== Problem description ==
The response must consist of the lines from the one holding "The width and" through the final line of the entries, given again exactly and without any pictures.

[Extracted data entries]
/---
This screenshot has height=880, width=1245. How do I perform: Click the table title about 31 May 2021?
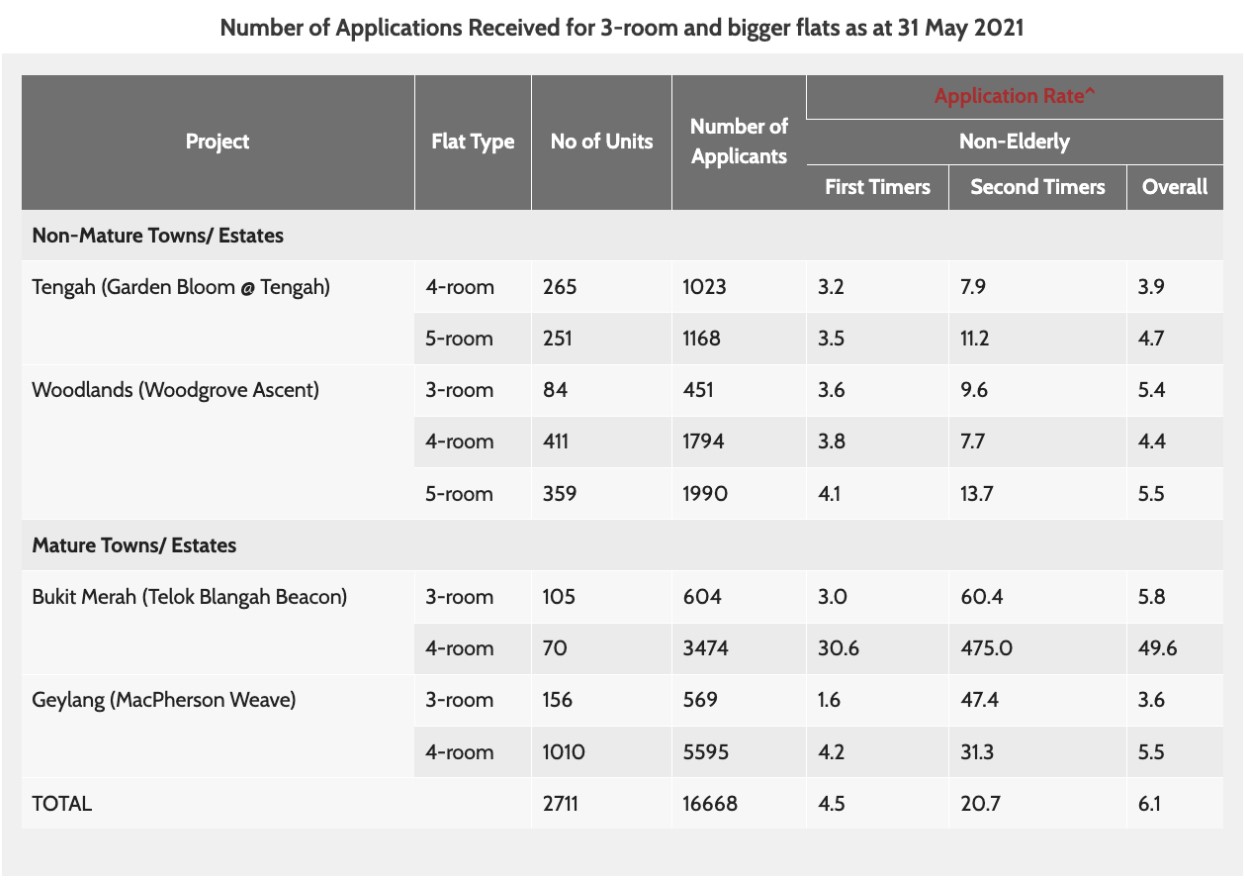coord(621,27)
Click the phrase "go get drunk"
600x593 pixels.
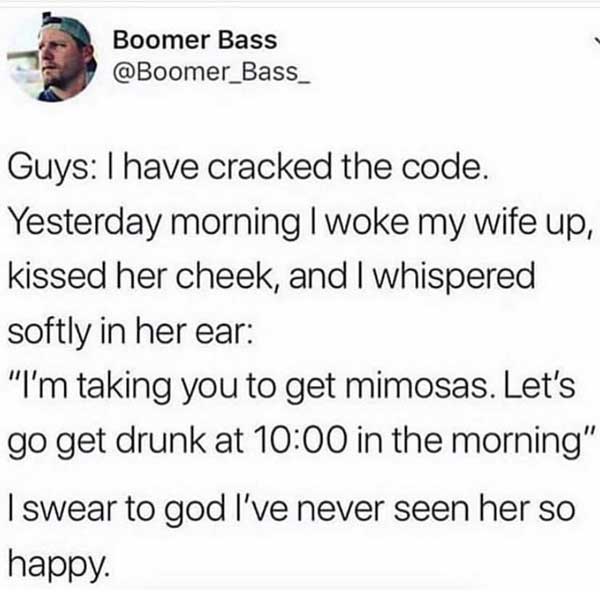(107, 441)
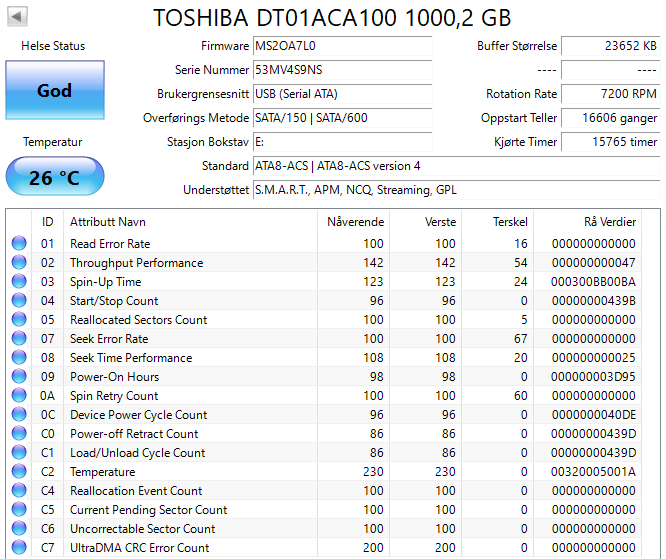Click status icon for Current Pending Sector Count

19,510
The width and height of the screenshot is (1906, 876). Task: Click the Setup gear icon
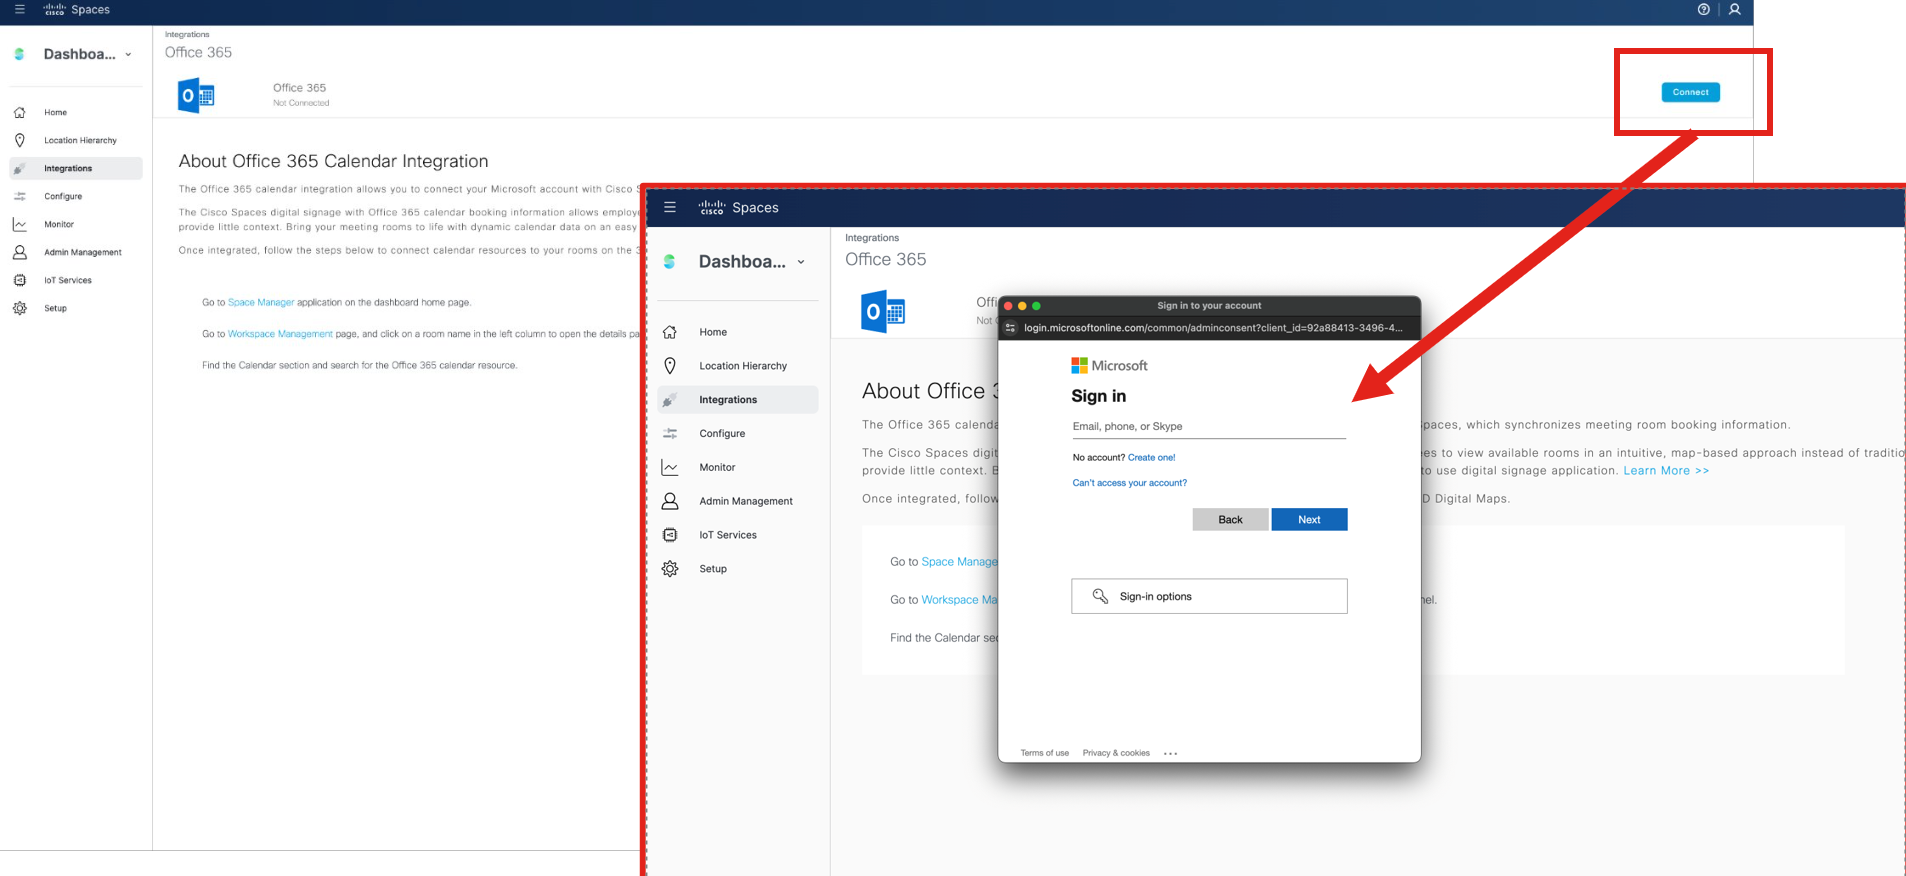(x=670, y=569)

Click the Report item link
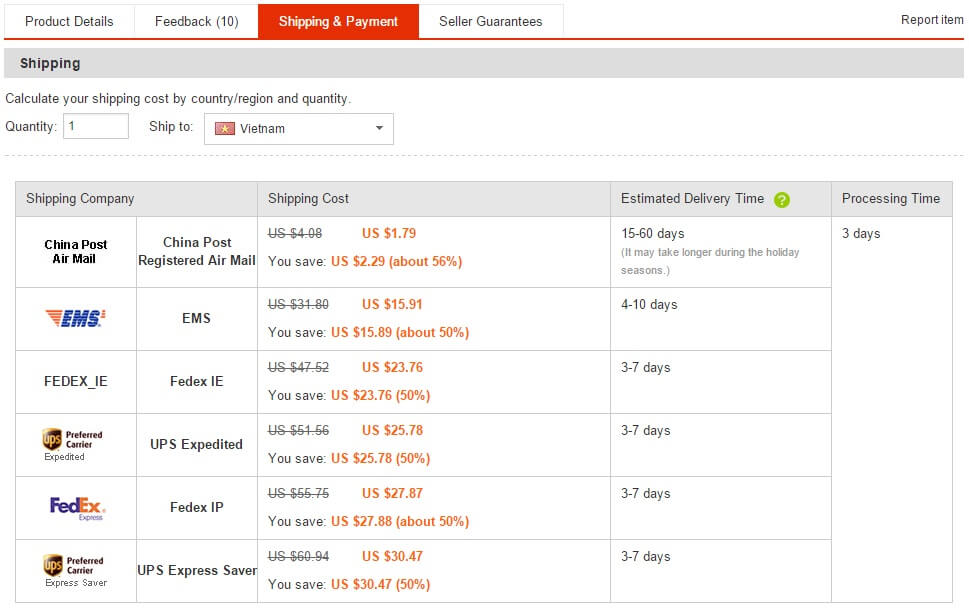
\---
== Reply ==
The width and height of the screenshot is (1906, 876). Task: Click the Setup gear icon
(x=670, y=569)

Click the Report item link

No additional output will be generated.